Soros ex hit him in alleged rampage










"George Soros’ ex-girlfriend flew into a rage and hit the billionaire before slapping Hollywood lawyer-to-the-stars Marty Singer in the face, knocking off his glasses, during a heated hearing in her $50 million lawsuit against the mogul. Court papers filed by Singer say Brazilian actress Adriana Ferreyr, who dated Soros for five years until 2011 and is suing him for allegedly reneging on a promise to buy her a $1.9 million apartment, screamed 'f - - king a - - hole' at the mogul then lunged at the lawyers during Soros’ deposition at her attorney’s office.The papers filed Friday include an account by Singer — who also reps Sly Stallone and Arnold Schwarzenegger — that Ferreyr 'suddenly and without warning . . . lunged at Mr. Soros, who is 83-years-old, and struck his head with her hands, knocking off the headphones he was wearing to amplify the audio . . . Ms. Ferreyr pulled back her arm to strike Mr. Soros in the face. I was able to grab both of Ms. Ferreyr’s arms to move her away from Mr. Soros.' Singer continued, 'I let go of her arms. Ms. Ferreyr immediately swung at my face, knocking off my glasses. She then moved toward my glasses that had landed on the floor as if she were going to jump on them . . . I again grabbed her arms and moved her away from my glasses.
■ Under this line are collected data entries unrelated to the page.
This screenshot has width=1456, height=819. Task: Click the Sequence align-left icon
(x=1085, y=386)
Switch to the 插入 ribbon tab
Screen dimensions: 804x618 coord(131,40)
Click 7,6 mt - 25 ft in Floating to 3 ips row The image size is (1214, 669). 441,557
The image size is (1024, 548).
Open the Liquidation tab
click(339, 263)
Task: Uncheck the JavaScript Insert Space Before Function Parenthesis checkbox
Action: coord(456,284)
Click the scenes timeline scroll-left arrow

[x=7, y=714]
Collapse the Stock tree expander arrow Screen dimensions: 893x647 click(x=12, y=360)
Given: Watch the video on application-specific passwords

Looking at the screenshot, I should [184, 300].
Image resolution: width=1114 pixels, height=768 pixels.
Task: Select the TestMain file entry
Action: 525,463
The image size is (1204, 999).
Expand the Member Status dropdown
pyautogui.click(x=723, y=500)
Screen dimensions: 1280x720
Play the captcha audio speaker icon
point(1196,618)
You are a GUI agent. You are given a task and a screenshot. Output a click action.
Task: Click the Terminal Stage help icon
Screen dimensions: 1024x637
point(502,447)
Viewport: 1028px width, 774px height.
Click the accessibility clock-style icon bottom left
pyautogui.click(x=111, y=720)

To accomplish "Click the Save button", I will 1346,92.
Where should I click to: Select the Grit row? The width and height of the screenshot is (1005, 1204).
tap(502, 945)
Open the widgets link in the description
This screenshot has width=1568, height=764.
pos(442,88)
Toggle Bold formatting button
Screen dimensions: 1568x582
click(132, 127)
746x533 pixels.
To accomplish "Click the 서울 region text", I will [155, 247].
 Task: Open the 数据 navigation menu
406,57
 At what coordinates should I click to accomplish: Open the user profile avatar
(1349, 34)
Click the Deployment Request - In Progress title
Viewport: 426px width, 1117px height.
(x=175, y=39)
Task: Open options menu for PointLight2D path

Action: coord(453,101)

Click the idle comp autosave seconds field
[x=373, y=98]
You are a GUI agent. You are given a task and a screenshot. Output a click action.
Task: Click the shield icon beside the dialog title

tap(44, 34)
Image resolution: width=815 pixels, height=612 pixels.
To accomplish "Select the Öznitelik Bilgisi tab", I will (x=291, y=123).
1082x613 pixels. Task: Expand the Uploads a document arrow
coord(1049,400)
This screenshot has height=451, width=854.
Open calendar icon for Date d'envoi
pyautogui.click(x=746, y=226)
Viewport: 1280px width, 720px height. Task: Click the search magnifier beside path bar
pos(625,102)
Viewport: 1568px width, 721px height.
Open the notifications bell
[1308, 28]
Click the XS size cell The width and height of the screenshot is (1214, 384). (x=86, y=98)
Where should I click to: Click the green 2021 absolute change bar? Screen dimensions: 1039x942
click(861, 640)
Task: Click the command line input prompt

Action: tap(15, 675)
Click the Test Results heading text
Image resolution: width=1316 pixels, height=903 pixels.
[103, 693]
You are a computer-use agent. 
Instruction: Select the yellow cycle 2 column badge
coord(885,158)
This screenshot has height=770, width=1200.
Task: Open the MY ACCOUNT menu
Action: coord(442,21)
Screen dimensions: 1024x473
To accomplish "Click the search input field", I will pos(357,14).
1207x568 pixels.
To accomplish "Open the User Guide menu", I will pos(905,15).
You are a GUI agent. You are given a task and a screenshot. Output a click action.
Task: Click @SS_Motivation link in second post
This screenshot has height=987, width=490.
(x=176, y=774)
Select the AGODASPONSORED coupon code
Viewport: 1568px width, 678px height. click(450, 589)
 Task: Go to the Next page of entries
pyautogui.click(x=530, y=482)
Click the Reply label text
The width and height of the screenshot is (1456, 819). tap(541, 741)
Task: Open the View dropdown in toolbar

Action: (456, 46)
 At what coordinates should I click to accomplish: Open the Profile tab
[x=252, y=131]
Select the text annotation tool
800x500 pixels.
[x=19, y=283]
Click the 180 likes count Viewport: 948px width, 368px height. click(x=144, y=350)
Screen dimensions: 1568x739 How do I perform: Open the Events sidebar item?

After I let go of her arms, she resumed swinging at me and attempted to kick me.' Soros aide Jose Santos stepped in, and 'Ferreyr slapped Mr. Santos across the face and kicked him in the shins.'
Ferreyr, who’s suing for 'intentional infliction of emotional distress,' had arrived with a cameraman and flipped out when told he could not film Soros’ depositon." (P6)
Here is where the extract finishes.